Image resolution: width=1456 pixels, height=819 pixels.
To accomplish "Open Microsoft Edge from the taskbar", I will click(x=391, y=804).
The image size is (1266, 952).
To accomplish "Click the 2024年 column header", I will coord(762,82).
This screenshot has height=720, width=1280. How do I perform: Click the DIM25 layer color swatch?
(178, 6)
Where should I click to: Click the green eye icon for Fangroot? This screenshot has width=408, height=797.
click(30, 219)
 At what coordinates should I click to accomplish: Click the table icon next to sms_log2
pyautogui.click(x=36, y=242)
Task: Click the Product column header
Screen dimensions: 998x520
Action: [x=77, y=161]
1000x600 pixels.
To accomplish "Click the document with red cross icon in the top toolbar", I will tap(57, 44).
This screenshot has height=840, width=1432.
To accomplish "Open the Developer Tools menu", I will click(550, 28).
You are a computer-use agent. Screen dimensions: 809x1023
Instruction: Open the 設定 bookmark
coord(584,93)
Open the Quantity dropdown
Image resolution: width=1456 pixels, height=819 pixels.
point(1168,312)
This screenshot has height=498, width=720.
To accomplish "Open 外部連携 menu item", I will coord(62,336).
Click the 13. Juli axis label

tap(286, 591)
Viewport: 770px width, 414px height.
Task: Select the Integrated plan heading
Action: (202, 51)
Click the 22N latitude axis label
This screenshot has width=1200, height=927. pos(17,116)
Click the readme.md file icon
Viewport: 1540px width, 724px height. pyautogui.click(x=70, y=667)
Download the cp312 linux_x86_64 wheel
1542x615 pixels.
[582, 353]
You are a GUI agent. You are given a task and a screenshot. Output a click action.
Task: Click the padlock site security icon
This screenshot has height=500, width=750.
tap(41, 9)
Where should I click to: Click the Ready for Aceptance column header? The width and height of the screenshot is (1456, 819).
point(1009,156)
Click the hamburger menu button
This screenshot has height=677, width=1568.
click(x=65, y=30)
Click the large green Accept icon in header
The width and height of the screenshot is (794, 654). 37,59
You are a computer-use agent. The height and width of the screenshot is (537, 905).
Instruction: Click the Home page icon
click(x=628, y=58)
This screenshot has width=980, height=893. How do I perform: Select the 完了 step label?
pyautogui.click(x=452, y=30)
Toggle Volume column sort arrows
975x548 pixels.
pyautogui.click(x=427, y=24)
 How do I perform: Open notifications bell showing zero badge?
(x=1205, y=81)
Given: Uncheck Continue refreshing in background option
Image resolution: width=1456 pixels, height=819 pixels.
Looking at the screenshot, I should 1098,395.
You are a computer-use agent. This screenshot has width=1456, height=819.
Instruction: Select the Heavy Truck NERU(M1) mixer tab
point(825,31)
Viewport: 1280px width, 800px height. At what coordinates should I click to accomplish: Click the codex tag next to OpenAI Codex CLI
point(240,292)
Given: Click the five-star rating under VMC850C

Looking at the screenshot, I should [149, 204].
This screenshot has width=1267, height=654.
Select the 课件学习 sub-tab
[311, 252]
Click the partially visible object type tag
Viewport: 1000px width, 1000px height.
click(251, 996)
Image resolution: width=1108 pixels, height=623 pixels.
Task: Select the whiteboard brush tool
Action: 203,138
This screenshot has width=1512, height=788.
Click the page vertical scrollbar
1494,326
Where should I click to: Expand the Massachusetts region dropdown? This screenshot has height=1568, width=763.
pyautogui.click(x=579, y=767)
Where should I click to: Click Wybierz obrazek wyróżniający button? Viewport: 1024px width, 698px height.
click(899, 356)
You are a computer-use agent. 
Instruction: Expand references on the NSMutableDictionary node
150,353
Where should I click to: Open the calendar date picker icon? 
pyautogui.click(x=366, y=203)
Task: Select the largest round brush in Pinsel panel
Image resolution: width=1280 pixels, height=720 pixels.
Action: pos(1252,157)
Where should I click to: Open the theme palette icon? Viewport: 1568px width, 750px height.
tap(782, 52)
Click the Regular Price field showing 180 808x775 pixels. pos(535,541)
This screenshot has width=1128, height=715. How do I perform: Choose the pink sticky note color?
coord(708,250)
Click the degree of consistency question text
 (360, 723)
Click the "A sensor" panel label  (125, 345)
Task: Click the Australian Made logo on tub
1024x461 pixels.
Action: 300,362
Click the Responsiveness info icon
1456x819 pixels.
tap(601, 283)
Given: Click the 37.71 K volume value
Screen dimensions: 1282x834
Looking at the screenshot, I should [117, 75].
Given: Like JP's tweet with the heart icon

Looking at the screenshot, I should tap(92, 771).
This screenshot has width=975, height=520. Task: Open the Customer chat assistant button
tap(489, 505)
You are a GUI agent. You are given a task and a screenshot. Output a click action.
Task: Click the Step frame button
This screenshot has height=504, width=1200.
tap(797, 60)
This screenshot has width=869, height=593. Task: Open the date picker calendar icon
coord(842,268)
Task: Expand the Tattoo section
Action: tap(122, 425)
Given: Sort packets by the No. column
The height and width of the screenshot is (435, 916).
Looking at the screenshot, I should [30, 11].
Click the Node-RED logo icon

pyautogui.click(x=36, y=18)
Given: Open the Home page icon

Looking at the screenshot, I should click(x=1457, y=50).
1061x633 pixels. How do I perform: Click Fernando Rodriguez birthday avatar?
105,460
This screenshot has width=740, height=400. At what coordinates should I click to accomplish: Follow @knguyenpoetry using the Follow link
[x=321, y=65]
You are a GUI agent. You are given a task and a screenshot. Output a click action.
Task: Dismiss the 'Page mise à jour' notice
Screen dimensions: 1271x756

EXERCISE:
Turn every line of the listing above into a numbered list, one item per line, and leave out the blank lines.

RESULT OF THE TASK:
1. Image resolution: width=1456 pixels, height=819 pixels.
2. To accomplish "Open Microsoft Edge from the taskbar", I will click(x=391, y=804).
3. The image size is (1266, 952).
4. To accomplish "Click the 2024年 column header", I will coord(762,82).
5. This screenshot has height=720, width=1280. How do I perform: Click the DIM25 layer color swatch?
6. (178, 6)
7. Where should I click to: Click the green eye icon for Fangroot? This screenshot has width=408, height=797.
8. click(30, 219)
9.  At what coordinates should I click to accomplish: Click the table icon next to sms_log2
10. pyautogui.click(x=36, y=242)
11. Task: Click the Product column header
12. Screen dimensions: 998x520
13. Action: [x=77, y=161]
14. 1000x600 pixels.
15. To accomplish "Click the document with red cross icon in the top toolbar", I will tap(57, 44).
16. This screenshot has height=840, width=1432.
17. To accomplish "Open the Developer Tools menu", I will click(550, 28).
18. You are a computer-use agent. Screen dimensions: 809x1023
19. Instruction: Open the 設定 bookmark
20. coord(584,93)
21. Open the Quantity dropdown
22. Image resolution: width=1456 pixels, height=819 pixels.
23. point(1168,312)
24. This screenshot has height=498, width=720.
25. To accomplish "Open 外部連携 menu item", I will coord(62,336).
26. Click the 13. Juli axis label
27. tap(286, 591)
28. Viewport: 770px width, 414px height.
29. Task: Select the Integrated plan heading
30. Action: (202, 51)
31. Click the 22N latitude axis label
32. This screenshot has width=1200, height=927. pos(17,116)
33. Click the readme.md file icon
34. Viewport: 1540px width, 724px height. pyautogui.click(x=70, y=667)
35. Download the cp312 linux_x86_64 wheel
36. 1542x615 pixels.
37. [582, 353]
38. You are a GUI agent. You are given a task and a screenshot. Output a click action.
39. Task: Click the padlock site security icon
40. This screenshot has height=500, width=750.
41. tap(41, 9)
42. Where should I click to: Click the Ready for Aceptance column header? The width and height of the screenshot is (1456, 819).
43. point(1009,156)
44. Click the hamburger menu button
45. This screenshot has height=677, width=1568.
46. click(x=65, y=30)
47. Click the large green Accept icon in header
48. The width and height of the screenshot is (794, 654). 37,59
49. You are a computer-use agent. The height and width of the screenshot is (537, 905).
50. Instruction: Click the Home page icon
51. click(x=628, y=58)
52. This screenshot has width=980, height=893. How do I perform: Select the 完了 step label?
53. pyautogui.click(x=452, y=30)
54. Toggle Volume column sort arrows
55. 975x548 pixels.
56. pyautogui.click(x=427, y=24)
57.  How do I perform: Open notifications bell showing zero badge?
58. (x=1205, y=81)
59. Given: Uncheck Continue refreshing in background option
60. Image resolution: width=1456 pixels, height=819 pixels.
61. Looking at the screenshot, I should 1098,395.
62. You are a computer-use agent. This screenshot has width=1456, height=819.
63. Instruction: Select the Heavy Truck NERU(M1) mixer tab
64. point(825,31)
65. Viewport: 1280px width, 800px height. At what coordinates should I click to accomplish: Click the codex tag next to OpenAI Codex CLI
66. point(240,292)
67. Given: Click the five-star rating under VMC850C
68. Looking at the screenshot, I should [149, 204].
69. This screenshot has width=1267, height=654.
70. Select the 课件学习 sub-tab
71. [311, 252]
72. Click the partially visible object type tag
73. Viewport: 1000px width, 1000px height.
74. click(251, 996)
75. Image resolution: width=1108 pixels, height=623 pixels.
76. Task: Select the whiteboard brush tool
77. Action: 203,138
78. This screenshot has width=1512, height=788.
79. Click the page vertical scrollbar
80. 1494,326
81. Where should I click to: Expand the Massachusetts region dropdown? This screenshot has height=1568, width=763.
82. pyautogui.click(x=579, y=767)
83. Where should I click to: Click Wybierz obrazek wyróżniający button? Viewport: 1024px width, 698px height.
84. click(899, 356)
85. You are a computer-use agent. 
86. Instruction: Expand references on the NSMutableDictionary node
87. 150,353
88. Where should I click to: Open the calendar date picker icon? 
89. pyautogui.click(x=366, y=203)
90. Task: Select the largest round brush in Pinsel panel
91. Image resolution: width=1280 pixels, height=720 pixels.
92. Action: pos(1252,157)
93. Where should I click to: Open the theme palette icon? Viewport: 1568px width, 750px height.
94. tap(782, 52)
95. Click the Regular Price field showing 180 808x775 pixels. pos(535,541)
96. This screenshot has width=1128, height=715. How do I perform: Choose the pink sticky note color?
97. coord(708,250)
98. Click the degree of consistency question text
99.  (360, 723)
100. Click the "A sensor" panel label  (125, 345)
101. Task: Click the Australian Made logo on tub
102. 1024x461 pixels.
103. Action: 300,362
104. Click the Responsiveness info icon
105. 1456x819 pixels.
106. tap(601, 283)
107. Given: Click the 37.71 K volume value
108. Screen dimensions: 1282x834
109. Looking at the screenshot, I should [117, 75].
110. Given: Like JP's tweet with the heart icon
111. Looking at the screenshot, I should tap(92, 771).
112. This screenshot has width=975, height=520. Task: Open the Customer chat assistant button
113. tap(489, 505)
114. You are a GUI agent. You are given a task and a screenshot. Output a click action.
115. Task: Click the Step frame button
116. This screenshot has height=504, width=1200.
117. tap(797, 60)
118. This screenshot has width=869, height=593. Task: Open the date picker calendar icon
119. coord(842,268)
120. Task: Expand the Tattoo section
121. Action: tap(122, 425)
122. Given: Sort packets by the No. column
123. The height and width of the screenshot is (435, 916).
124. Looking at the screenshot, I should [30, 11].
125. Click the Node-RED logo icon
126. pyautogui.click(x=36, y=18)
127. Given: Open the Home page icon
128. Looking at the screenshot, I should click(x=1457, y=50).
129. 1061x633 pixels. How do I perform: Click Fernando Rodriguez birthday avatar?
130. 105,460
131. This screenshot has width=740, height=400. At what coordinates should I click to accomplish: Follow @knguyenpoetry using the Follow link
132. [x=321, y=65]
133. You are a GUI agent. You are given a task and a screenshot. Output a click action.
134. Task: Dismiss the 'Page mise à jour' notice
135. Screen dimensions: 1271x756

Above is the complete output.